When dozens of passengers got back on the plane, the flight was later delayed, adding to the tension in the cabin.
In order to rub salt into the wound, they were informed that their luggage would not be sent back to Manchester until Good Friday, April 2nd.
Miller said: “There was no advice, no help and, to be fair, no good reason we were turned back in Alicante.”
Mr. Miller’s wife Caz warned other travelers, “Whatever paperwork you have with you and whoever tells you you’re okay to travel, be ready to be put back on the plane and sent back.”
She added, “The most confusing thing is the double standards. I think airport policy only depends on the mood of the border guards. ‘
At the time of the flight, Spain only allowed those who could prove residency in the country to enter from the UK due to Covid-19 restrictions.
Early confusion when the ban came in on December 23rd resulted in people being turned away despite having the correct documentation to prove their residence.
However, the UK government says the Spanish authorities have “officially confirmed” that relevant documentation should be sufficient to enter the country.

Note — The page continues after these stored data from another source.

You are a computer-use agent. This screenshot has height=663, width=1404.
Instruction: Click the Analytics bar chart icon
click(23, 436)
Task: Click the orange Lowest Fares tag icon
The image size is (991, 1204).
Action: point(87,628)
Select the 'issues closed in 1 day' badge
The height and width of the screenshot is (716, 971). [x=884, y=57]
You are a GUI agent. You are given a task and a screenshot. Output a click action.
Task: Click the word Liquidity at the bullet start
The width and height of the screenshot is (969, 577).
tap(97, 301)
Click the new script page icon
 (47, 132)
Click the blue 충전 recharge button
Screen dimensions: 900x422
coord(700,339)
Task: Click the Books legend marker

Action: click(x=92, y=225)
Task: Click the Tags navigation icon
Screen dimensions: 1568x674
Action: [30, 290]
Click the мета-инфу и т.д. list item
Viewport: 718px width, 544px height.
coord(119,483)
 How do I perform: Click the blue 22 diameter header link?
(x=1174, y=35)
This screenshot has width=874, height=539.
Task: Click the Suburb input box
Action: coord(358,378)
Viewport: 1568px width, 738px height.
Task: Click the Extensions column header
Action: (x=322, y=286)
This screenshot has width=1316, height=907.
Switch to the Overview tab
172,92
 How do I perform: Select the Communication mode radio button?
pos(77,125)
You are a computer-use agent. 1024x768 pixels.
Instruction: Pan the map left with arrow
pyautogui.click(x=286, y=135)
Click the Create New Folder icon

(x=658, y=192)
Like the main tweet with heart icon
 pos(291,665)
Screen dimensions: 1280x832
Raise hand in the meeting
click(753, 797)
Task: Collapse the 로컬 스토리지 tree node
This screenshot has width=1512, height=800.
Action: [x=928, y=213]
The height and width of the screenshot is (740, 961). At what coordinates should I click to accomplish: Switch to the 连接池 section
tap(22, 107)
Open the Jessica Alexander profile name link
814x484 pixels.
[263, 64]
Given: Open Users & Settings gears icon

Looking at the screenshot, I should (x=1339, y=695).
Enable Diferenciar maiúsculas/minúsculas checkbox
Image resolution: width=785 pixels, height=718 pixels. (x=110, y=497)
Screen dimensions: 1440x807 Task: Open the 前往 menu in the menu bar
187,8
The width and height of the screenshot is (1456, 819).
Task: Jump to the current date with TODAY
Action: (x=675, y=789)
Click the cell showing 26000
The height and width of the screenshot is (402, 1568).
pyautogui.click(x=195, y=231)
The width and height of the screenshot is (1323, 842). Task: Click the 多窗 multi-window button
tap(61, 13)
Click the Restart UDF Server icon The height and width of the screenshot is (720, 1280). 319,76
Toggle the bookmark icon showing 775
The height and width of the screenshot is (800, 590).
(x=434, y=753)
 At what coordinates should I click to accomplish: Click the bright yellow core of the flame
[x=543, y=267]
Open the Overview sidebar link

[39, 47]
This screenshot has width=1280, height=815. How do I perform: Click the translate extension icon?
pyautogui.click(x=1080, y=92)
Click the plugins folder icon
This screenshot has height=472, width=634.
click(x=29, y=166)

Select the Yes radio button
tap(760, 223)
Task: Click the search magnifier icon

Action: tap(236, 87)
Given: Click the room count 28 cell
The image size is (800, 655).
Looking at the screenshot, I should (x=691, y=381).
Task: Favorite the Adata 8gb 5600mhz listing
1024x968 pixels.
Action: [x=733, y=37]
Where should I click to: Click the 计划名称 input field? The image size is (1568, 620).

The TIE card system was introduced after Brexit to confirm residency for UK nationals who are allowed to stay under the EU withdrawal agreement.
The passengers were only sent back to Manchester Airport (picture) with their luggage, only to suffer an additional setback four days later
Documents that should be accepted include “receipt of application for TIE” or “confirmation of the positive outcome of your application for residence,” according to the UK.
Ryanair staff apparently had assured travelers that their documents, including passports and coronavirus tests, were sufficient to get to Spain.
Spain is easing its border restrictions from this week – but the ongoing ban on foreign holidays in Great Britain makes a resumption of tourism unlikely.
A spokesman for the British embassy in Madrid said they had been made aware that travelers were having problems at Alicante-Elche airport.
“If a UK national is planning to travel to Spain from the UK, he must ensure that he meets both the requirements for leaving the UK and for entering Spain, taking into account that they are not the same” said the spokesman.
Until March 30th at 6 p.m. only those who are legally resident or who have sufficient documentation to prove residency [were] allowed to enter Spain, ”they said.
From March 31, entry into Spain will also be granted to passengers who can prove that their travel is essential, as well as legal residents.
The embassy spokesman added: “Ultimately, the decision to enter Spain will be made by Spanish border guards.”